Pero era imposible que un par de niños, bebés, consumieran del cuerpo de aquella mujer. ¡Los niños no comen eso! ¡Ningún niño normal lo haría! Y acompañada por el silencio de la habitación, dado que la niña de chuletitas no lloraba, pude continuar pensando, analizando la situación y convenciéndome internamente de que no había manera de Dios de que esos niños hayan, por algún motivo, probado del cuerpo de la que posiblemente era su madre.

¡Y Dios me salve de pensar algo así! Porque en el momento en que lo hice me sentí sucia, mugrienta, asquerosa por completo. Ni el sujeto más desquiciado llegaría tan rápidamente a esa conclusión. Y por varios minutos intenté convencerme de mi equivocación, arrastrar mi mente hasta cualquier otra idea, cualquier otra salida posible y, ¿sabes qué pasó?
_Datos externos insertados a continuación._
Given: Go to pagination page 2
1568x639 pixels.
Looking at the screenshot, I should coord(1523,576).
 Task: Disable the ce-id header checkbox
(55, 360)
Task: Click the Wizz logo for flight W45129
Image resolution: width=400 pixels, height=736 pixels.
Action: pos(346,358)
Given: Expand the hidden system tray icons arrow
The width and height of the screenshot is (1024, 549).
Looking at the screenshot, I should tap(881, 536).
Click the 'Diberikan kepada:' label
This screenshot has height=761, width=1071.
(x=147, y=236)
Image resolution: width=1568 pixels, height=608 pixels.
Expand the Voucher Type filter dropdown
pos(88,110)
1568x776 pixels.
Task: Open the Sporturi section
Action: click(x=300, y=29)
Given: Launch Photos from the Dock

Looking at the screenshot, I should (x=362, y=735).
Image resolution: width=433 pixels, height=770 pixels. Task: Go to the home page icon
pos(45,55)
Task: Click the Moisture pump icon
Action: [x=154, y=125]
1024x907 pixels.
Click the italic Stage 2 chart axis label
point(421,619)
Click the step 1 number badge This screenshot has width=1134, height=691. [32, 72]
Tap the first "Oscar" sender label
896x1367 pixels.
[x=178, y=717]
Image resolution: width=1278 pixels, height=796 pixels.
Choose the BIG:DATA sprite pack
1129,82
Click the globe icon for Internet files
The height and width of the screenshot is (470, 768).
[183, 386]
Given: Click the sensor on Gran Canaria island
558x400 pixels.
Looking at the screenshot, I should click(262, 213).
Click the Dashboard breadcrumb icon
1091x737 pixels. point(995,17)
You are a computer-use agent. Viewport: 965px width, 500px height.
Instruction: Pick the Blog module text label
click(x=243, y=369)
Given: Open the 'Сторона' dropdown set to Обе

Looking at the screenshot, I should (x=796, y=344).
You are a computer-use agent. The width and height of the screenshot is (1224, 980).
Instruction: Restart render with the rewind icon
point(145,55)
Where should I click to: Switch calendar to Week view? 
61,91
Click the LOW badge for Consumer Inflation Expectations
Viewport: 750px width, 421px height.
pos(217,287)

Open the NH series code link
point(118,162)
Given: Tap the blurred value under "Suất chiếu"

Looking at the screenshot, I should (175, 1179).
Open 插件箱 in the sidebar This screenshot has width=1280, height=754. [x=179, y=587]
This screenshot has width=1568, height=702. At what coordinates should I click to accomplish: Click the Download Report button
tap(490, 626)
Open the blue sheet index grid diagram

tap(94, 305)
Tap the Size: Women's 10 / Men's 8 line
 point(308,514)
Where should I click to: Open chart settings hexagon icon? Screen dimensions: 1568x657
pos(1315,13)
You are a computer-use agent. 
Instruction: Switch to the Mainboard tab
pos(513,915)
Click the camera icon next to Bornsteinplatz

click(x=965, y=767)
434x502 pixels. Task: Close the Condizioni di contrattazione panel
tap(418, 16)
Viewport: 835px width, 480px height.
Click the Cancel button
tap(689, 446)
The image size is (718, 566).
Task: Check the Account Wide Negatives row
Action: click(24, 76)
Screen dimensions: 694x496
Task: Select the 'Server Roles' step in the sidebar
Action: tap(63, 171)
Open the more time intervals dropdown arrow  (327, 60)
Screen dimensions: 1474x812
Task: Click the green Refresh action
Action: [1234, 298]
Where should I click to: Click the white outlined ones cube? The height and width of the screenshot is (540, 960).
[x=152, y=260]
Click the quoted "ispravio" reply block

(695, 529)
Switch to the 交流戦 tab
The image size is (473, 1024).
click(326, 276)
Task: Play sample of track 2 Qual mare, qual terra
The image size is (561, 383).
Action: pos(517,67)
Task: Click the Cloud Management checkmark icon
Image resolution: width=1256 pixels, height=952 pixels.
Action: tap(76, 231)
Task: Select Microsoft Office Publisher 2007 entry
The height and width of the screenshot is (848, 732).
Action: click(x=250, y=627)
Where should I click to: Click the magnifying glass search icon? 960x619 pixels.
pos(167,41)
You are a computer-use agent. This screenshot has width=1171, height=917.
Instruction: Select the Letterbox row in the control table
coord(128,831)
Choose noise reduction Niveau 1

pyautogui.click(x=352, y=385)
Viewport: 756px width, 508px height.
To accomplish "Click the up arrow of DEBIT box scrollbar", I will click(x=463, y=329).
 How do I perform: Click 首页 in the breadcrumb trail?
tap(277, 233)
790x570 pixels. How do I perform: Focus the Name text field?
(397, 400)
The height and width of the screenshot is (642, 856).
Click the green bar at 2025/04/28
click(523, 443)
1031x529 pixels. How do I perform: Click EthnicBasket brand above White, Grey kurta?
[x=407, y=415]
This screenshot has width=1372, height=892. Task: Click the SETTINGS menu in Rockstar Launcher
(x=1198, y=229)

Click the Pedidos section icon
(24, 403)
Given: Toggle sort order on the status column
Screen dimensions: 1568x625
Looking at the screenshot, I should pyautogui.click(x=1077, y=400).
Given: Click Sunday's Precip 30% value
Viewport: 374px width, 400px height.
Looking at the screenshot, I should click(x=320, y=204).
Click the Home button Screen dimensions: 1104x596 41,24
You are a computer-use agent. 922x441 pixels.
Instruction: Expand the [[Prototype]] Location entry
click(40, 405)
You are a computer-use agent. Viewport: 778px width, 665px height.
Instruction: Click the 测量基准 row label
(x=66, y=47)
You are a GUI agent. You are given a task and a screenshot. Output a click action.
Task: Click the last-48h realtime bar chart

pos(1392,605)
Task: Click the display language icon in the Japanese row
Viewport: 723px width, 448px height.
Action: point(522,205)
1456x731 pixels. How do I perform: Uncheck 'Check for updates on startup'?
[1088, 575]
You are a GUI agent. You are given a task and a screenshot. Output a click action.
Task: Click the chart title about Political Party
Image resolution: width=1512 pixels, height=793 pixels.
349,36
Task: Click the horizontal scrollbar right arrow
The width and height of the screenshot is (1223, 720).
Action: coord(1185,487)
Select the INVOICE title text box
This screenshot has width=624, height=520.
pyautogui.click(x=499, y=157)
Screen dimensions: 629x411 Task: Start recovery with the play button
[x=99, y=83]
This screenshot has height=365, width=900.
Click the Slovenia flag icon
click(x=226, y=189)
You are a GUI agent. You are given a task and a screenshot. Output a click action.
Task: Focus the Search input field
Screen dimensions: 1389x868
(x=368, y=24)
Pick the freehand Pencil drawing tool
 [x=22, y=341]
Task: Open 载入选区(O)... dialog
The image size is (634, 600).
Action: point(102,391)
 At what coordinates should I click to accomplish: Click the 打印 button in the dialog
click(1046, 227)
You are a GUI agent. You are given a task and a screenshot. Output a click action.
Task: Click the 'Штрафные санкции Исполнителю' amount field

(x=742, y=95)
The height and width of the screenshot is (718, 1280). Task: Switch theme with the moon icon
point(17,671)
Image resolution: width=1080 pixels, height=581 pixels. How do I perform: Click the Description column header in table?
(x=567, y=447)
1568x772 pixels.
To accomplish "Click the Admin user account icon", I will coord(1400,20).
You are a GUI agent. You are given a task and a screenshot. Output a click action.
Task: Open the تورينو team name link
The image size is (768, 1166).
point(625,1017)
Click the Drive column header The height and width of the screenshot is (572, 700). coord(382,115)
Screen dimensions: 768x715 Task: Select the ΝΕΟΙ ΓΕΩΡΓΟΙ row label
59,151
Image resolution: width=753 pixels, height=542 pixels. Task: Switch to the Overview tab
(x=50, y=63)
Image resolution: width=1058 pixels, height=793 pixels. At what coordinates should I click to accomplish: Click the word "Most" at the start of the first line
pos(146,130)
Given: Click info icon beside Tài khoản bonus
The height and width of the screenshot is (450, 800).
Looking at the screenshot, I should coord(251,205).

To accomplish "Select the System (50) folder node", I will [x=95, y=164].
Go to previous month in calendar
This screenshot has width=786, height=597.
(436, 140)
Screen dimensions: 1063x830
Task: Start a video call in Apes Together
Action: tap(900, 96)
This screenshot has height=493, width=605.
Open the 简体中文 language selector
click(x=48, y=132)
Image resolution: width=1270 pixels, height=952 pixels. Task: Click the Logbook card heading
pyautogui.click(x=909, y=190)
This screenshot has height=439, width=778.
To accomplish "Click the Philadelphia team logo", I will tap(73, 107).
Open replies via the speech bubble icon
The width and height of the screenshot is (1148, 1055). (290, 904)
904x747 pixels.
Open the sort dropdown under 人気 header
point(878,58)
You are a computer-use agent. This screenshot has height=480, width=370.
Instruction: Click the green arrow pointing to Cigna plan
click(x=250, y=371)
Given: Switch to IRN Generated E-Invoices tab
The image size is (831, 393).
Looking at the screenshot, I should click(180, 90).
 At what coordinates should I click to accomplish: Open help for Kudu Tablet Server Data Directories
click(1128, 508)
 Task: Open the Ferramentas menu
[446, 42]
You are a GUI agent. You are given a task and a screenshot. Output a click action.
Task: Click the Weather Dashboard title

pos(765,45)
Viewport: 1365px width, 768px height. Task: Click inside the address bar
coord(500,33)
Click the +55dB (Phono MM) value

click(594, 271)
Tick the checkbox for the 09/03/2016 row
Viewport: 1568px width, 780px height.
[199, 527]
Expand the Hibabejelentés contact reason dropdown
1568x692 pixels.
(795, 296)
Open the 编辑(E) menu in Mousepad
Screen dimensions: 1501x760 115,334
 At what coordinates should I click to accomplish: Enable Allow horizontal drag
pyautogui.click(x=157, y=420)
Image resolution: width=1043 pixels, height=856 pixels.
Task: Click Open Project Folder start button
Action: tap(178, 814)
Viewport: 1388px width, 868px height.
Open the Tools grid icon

No hallé ninguna otra respuesta. Al contrario, me hundí todavía más en mi primera deducción cuando comencé a recordar lo sucedido en mi momento de tontuela, cuando yo seguía todavía muy afectada por el golpe en la cabeza.

Toqué la parte trasera de mi cabeza y sentí ardor cuando me topé con la herida. Estaba caliente, posiblemente hinchada y bastante húmeda. Cuando aparté mi mano y me la observé, encontré mis dos dedos bien cubiertos de sangre. Y el color era el mismo, aunque más fresco, que el de esos niños sobre sus mejillas.

Mientras pensaba aquello, los observaba. En parte sintiéndome culpable por mi falta de tacto y en parte sintiendo miedo porque, de estar en lo correcto, posiblemente las cosas serían del todo inexplicables. Tan inexplicables que no les hallaría remedio. Y quedarme ahí pensando, como una tonta, las posibilidades, era doblemente estúpido. Porque yo ahora debería de estar buscando cómo fugarme, claro, con los niños, para buscar ayuda. Y en cambio me encontraba pensando, muy cómodamente, en las causas de la muerte de aquella mujer, cuando estaba más que claro que el sujeto que me había secuestrado era el causante de todo.

Pero eso no explicaba ni esos rostros manchados ni esos ojos desorbitados, al parecer muy habituados a tanta confusión, a tal episodio digno de Tarantino. Esa aparente... comodidad.